Methods: 461 consecutive patients (male 243, female 218; mean age 51.9 years) with VP-shunting procedures who presented during the ten years interval between 2002 and 2012 were included in the study. We reviewed the charts for type of hydrocephalus, type of shunting and of the utilized hardware, postoperative imaging consisting of cranial CT- or MR-scans and x-rays of the entire shunt system, re-operations and valve-adjustments in short-term course, ventricular and peritoneal catheter-malpositioning as well as intracranial bleeding complications.
Results: There were clinically relevant findings in postoperative CT- or MR-scans in 39 patients (8.5%), leading to re-operations in 18 (3.9%) patients and valve-adjustments in 23 (5.0%) patients. Therapeutic relevant findings on x-rays were seen in 11 (2.4%) patients resulting in re-operations in all cases, mostly requiring re-positioning of the peritoneal catheter (6 patients, 1.3%). There was no intracranial bleeding leading to immediate surgical revision. Valve-adjustments due to imaging (CT, MR or x-rays) or clinical findings (high or low intracranial pressure) had been made in a total of 36 patients (7.8%) at discharge.
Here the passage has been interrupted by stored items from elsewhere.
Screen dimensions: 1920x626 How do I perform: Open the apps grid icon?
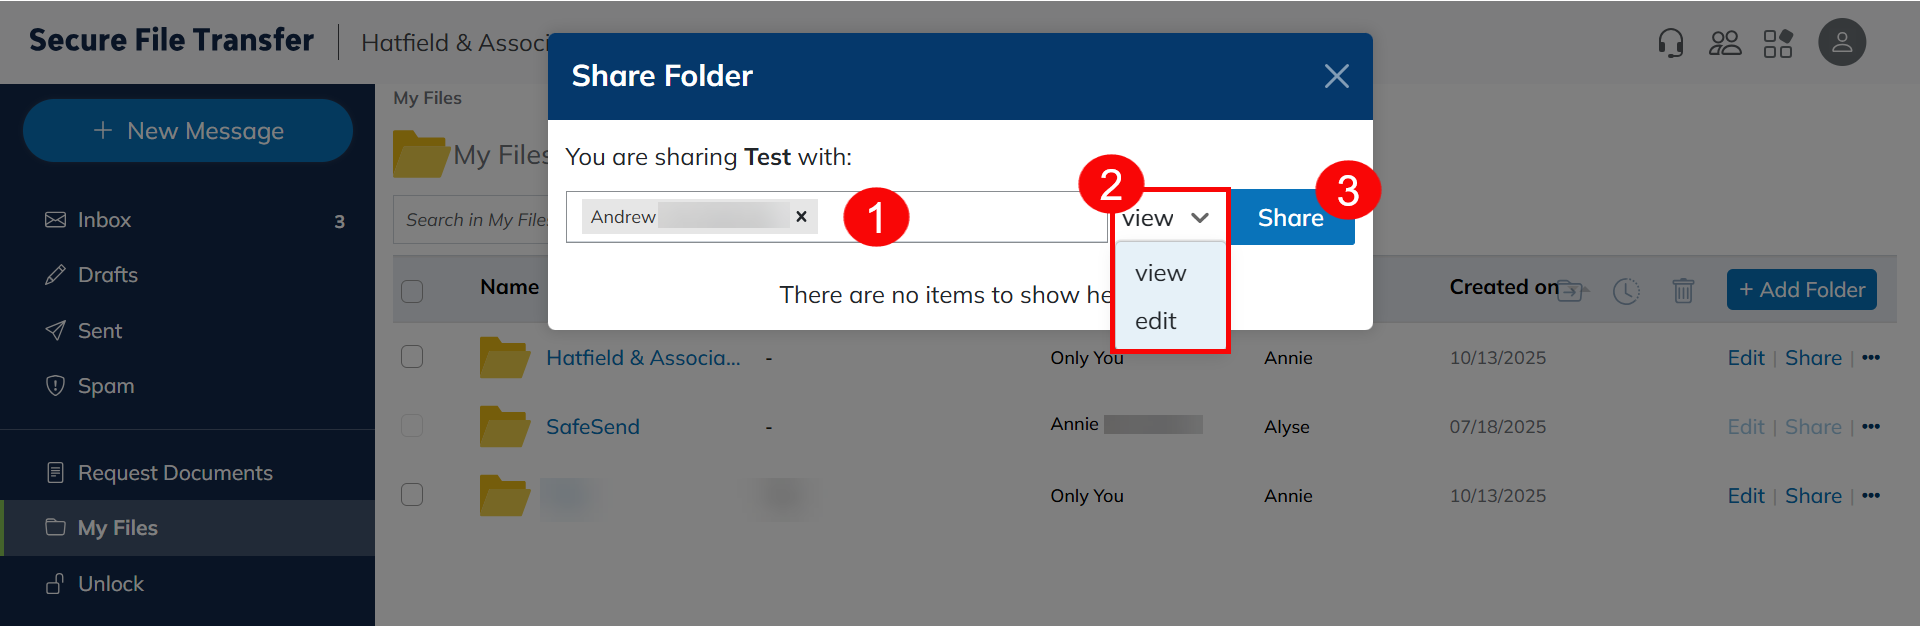[x=1778, y=43]
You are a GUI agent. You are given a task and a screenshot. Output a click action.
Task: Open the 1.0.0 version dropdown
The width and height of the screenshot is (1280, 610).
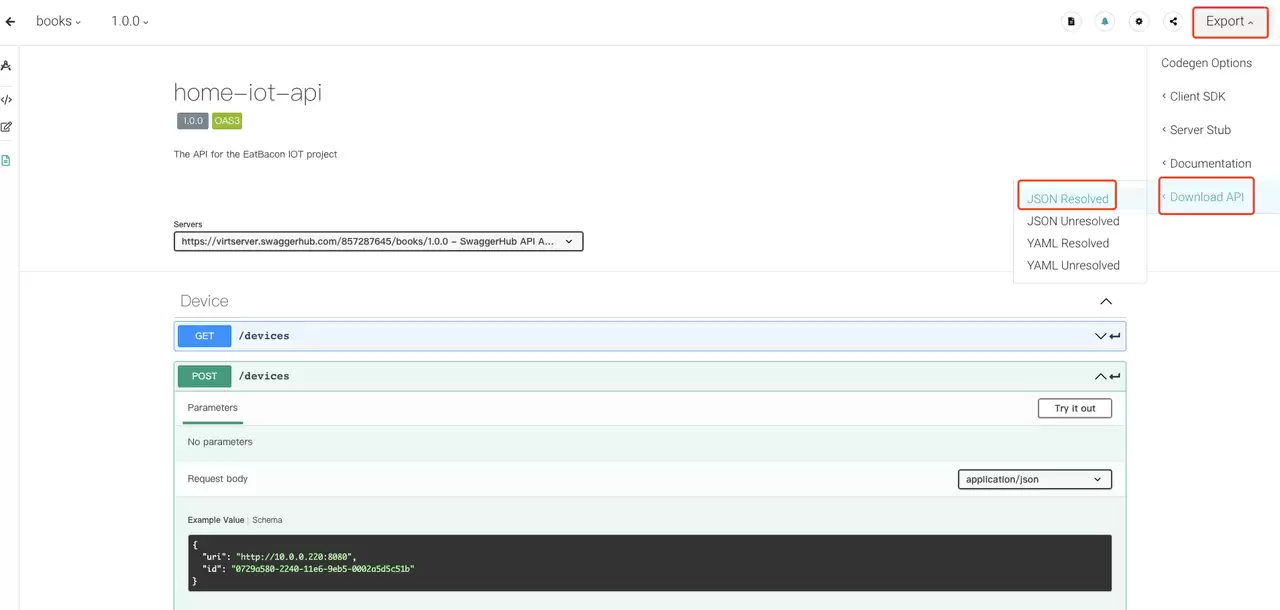(130, 21)
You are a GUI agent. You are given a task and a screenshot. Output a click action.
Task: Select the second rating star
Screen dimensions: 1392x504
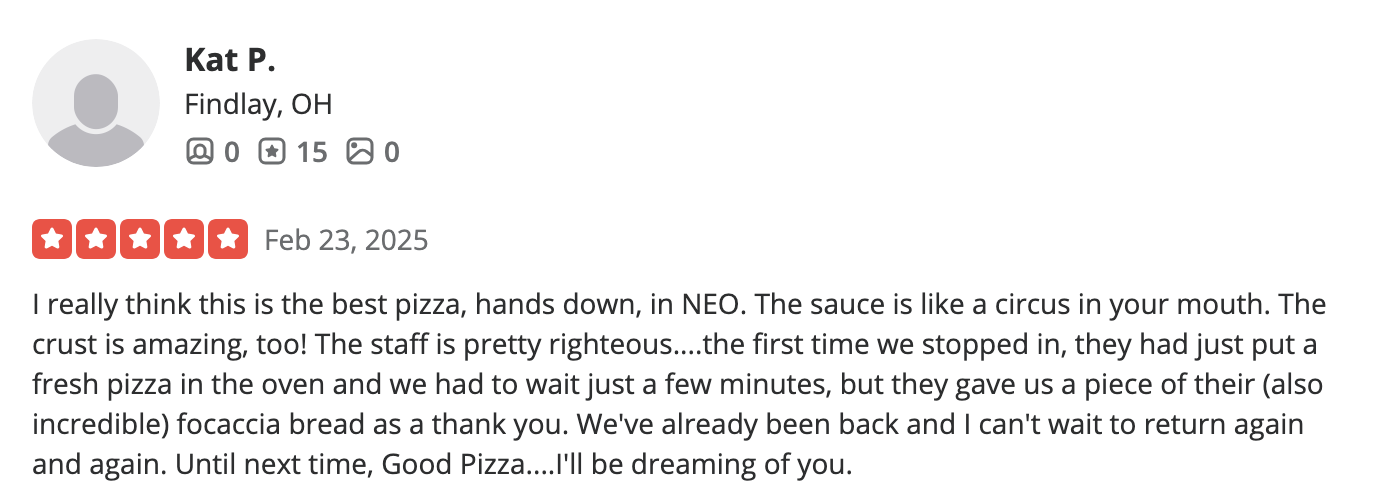[96, 240]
Conclusion: This study confirms that postoperative cranial CT- or MR-scans are clinically relevant because of therapy-deciding findings in 8.5% of all patients. As radiographical relevant findings mostly occur in x-rays of the peritoneal catheter (1.3%), it should be considered to skip all postoperative x-rays of the VP-shunt except the abdominal x-rays in order to minimize the radiation exposure.